● Task objective: Copy only what runs from the line containing "Given: Click the Iced Coffee Hoe display name" through the end of the material below, line for line, with both ends included.

● Raw data:

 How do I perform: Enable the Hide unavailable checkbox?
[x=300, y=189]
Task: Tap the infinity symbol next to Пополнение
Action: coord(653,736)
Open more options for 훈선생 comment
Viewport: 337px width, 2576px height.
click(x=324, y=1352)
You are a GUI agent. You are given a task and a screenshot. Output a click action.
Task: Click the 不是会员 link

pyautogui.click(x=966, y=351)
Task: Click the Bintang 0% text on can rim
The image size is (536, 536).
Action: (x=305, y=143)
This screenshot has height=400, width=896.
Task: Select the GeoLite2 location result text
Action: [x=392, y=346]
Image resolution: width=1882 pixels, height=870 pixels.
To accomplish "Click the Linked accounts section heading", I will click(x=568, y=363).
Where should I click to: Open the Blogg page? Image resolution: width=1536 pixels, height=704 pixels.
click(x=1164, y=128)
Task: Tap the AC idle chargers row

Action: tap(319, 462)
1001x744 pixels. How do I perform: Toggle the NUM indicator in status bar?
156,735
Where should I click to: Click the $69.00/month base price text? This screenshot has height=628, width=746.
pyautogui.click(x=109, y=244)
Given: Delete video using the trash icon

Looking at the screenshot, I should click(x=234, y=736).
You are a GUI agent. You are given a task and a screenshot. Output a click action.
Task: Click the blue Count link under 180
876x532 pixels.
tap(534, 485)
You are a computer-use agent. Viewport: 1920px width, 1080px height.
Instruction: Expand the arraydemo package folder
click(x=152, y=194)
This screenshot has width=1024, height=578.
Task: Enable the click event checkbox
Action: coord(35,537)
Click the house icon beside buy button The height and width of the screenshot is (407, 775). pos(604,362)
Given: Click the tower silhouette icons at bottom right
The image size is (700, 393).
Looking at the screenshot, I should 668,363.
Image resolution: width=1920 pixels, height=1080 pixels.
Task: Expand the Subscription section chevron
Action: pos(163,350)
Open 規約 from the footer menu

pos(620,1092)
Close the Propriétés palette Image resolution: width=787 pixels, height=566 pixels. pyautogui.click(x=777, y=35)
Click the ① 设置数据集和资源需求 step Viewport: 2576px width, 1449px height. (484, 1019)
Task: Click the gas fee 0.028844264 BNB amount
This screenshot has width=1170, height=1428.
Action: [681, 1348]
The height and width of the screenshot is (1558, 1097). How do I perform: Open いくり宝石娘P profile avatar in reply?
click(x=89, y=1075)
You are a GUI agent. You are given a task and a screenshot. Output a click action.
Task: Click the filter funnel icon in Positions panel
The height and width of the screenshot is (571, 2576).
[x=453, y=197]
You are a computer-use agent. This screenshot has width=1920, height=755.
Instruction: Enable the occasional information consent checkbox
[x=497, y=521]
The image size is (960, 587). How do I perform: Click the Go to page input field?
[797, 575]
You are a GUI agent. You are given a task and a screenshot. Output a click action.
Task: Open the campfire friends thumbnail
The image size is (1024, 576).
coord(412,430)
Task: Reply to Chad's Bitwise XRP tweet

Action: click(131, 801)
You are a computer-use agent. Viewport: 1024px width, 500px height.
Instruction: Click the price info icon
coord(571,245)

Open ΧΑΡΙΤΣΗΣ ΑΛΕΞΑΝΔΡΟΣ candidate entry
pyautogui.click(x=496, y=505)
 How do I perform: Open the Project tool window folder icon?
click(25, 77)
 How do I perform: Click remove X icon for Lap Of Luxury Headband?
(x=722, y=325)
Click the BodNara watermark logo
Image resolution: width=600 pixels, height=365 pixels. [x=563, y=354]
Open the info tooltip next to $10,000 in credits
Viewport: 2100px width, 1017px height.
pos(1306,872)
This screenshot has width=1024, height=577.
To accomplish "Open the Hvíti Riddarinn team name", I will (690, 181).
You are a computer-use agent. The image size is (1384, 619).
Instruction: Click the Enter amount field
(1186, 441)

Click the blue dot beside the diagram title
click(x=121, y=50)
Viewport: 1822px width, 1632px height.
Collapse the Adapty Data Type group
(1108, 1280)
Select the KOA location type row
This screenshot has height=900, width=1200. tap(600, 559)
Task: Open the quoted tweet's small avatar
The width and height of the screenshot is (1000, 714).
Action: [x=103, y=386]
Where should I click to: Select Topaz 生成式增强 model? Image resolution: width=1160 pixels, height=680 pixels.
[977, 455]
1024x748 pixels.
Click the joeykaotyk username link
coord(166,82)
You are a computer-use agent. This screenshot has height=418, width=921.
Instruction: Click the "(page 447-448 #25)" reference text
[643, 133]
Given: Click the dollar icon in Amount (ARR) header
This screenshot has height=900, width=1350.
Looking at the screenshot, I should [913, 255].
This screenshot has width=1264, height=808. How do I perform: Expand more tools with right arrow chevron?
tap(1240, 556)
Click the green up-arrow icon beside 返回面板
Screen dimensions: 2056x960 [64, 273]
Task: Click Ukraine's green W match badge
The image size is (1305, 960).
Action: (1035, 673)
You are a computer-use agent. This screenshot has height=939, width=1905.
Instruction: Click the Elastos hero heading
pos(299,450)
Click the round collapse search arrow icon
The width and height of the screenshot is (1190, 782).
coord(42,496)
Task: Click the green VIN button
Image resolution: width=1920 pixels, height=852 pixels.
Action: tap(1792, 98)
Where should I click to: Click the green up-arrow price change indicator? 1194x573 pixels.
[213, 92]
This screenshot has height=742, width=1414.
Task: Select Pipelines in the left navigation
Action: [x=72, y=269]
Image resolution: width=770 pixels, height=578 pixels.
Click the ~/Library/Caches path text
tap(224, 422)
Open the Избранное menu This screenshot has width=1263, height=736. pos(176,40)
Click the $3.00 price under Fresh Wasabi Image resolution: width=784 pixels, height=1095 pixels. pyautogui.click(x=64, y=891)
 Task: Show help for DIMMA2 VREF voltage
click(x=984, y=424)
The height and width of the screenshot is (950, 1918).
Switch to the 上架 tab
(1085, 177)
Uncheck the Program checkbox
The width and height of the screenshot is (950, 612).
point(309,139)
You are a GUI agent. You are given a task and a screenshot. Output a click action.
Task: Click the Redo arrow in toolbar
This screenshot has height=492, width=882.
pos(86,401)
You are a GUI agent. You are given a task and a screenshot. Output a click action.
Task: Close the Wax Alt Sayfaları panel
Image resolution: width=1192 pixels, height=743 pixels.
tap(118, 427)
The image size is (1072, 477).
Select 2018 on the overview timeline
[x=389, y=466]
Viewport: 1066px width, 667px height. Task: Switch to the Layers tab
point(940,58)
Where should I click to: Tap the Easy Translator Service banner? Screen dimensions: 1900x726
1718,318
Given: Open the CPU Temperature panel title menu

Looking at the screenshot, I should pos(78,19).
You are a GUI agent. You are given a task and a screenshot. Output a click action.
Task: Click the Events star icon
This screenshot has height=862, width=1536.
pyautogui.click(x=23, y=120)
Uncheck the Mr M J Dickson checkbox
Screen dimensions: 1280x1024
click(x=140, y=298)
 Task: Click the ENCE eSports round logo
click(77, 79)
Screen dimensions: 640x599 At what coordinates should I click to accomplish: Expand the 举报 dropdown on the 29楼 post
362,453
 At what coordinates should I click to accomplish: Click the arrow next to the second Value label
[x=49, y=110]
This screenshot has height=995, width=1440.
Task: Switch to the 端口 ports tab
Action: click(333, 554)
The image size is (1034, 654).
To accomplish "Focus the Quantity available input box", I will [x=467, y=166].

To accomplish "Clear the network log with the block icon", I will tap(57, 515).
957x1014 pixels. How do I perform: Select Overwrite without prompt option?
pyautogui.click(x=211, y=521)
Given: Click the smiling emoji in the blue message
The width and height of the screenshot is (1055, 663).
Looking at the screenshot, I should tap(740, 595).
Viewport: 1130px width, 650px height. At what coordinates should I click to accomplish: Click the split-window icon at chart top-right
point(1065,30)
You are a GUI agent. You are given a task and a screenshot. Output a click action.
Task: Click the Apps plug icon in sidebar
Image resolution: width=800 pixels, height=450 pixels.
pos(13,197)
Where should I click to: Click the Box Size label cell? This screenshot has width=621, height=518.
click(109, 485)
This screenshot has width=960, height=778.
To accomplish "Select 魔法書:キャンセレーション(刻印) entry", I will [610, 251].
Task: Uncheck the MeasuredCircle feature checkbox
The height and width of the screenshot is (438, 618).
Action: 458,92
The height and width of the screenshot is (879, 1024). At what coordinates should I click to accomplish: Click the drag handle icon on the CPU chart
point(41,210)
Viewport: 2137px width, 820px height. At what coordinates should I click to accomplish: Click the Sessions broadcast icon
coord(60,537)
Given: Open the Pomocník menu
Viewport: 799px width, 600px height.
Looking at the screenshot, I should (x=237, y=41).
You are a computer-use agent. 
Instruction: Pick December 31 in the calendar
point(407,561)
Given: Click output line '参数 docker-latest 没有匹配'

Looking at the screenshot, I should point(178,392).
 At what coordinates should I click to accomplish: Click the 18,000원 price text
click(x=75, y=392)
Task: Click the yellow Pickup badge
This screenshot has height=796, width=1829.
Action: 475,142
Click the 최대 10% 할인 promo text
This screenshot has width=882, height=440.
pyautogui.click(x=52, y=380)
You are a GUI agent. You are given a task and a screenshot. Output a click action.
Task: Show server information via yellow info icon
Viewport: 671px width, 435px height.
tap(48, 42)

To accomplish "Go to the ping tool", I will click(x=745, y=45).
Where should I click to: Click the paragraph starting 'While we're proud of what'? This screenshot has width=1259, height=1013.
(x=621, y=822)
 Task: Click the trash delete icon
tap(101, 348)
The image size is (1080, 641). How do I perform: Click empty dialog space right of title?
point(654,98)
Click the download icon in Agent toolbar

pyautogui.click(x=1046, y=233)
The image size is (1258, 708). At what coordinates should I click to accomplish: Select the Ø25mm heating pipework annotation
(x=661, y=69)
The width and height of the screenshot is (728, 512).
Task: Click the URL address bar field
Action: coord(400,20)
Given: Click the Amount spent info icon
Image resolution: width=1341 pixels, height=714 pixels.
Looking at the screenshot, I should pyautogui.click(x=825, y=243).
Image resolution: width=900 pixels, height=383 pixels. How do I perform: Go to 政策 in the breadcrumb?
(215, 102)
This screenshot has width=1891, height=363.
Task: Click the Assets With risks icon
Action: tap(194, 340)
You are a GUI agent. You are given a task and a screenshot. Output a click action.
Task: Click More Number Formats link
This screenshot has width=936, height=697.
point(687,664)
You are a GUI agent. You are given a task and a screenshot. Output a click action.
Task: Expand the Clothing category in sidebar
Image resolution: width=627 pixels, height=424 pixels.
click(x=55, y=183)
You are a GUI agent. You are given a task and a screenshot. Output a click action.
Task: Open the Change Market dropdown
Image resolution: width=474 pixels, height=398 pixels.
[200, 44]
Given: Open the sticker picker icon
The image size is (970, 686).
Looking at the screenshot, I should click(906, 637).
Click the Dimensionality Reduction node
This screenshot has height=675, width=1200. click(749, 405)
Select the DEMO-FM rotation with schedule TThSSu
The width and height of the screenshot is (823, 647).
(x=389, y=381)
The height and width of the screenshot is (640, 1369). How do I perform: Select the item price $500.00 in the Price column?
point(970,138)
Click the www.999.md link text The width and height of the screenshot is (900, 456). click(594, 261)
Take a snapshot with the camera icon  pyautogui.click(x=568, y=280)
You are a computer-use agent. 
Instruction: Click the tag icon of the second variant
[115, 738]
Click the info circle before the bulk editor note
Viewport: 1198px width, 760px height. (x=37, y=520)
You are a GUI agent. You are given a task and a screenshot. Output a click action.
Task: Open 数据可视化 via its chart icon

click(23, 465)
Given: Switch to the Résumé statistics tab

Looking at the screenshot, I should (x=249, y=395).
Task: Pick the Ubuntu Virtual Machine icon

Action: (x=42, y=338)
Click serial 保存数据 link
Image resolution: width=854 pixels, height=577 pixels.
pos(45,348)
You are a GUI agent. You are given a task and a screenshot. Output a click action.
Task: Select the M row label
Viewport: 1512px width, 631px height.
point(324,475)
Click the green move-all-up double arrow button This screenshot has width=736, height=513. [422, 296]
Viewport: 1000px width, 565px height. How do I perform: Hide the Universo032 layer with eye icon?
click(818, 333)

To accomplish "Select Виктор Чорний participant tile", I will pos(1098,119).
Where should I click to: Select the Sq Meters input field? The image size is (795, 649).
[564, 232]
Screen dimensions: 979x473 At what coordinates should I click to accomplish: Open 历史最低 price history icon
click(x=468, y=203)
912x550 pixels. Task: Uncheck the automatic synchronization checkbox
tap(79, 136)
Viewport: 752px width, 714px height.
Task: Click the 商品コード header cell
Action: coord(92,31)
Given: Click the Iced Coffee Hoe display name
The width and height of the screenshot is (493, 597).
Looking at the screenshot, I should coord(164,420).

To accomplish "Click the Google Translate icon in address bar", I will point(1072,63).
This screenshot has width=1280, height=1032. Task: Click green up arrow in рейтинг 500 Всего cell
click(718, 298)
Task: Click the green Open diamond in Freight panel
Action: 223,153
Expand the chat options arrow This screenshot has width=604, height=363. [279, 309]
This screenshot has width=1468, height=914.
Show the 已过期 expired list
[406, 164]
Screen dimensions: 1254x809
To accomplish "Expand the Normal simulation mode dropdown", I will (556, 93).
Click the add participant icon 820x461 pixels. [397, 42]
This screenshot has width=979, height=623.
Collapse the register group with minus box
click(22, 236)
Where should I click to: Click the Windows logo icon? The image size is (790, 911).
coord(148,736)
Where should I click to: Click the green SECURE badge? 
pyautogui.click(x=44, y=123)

● Output:
Given: Click the Iced Coffee Hoe display name
The width and height of the screenshot is (493, 597).
Looking at the screenshot, I should coord(164,420).

To accomplish "Click the Google Translate icon in address bar", I will point(1072,63).
This screenshot has width=1280, height=1032. Task: Click green up arrow in рейтинг 500 Всего cell
click(718, 298)
Task: Click the green Open diamond in Freight panel
Action: 223,153
Expand the chat options arrow This screenshot has width=604, height=363. [279, 309]
This screenshot has width=1468, height=914.
Show the 已过期 expired list
[406, 164]
Screen dimensions: 1254x809
To accomplish "Expand the Normal simulation mode dropdown", I will (556, 93).
Click the add participant icon 820x461 pixels. [397, 42]
This screenshot has width=979, height=623.
Collapse the register group with minus box
click(22, 236)
Where should I click to: Click the Windows logo icon? The image size is (790, 911).
coord(148,736)
Where should I click to: Click the green SECURE badge? 
pyautogui.click(x=44, y=123)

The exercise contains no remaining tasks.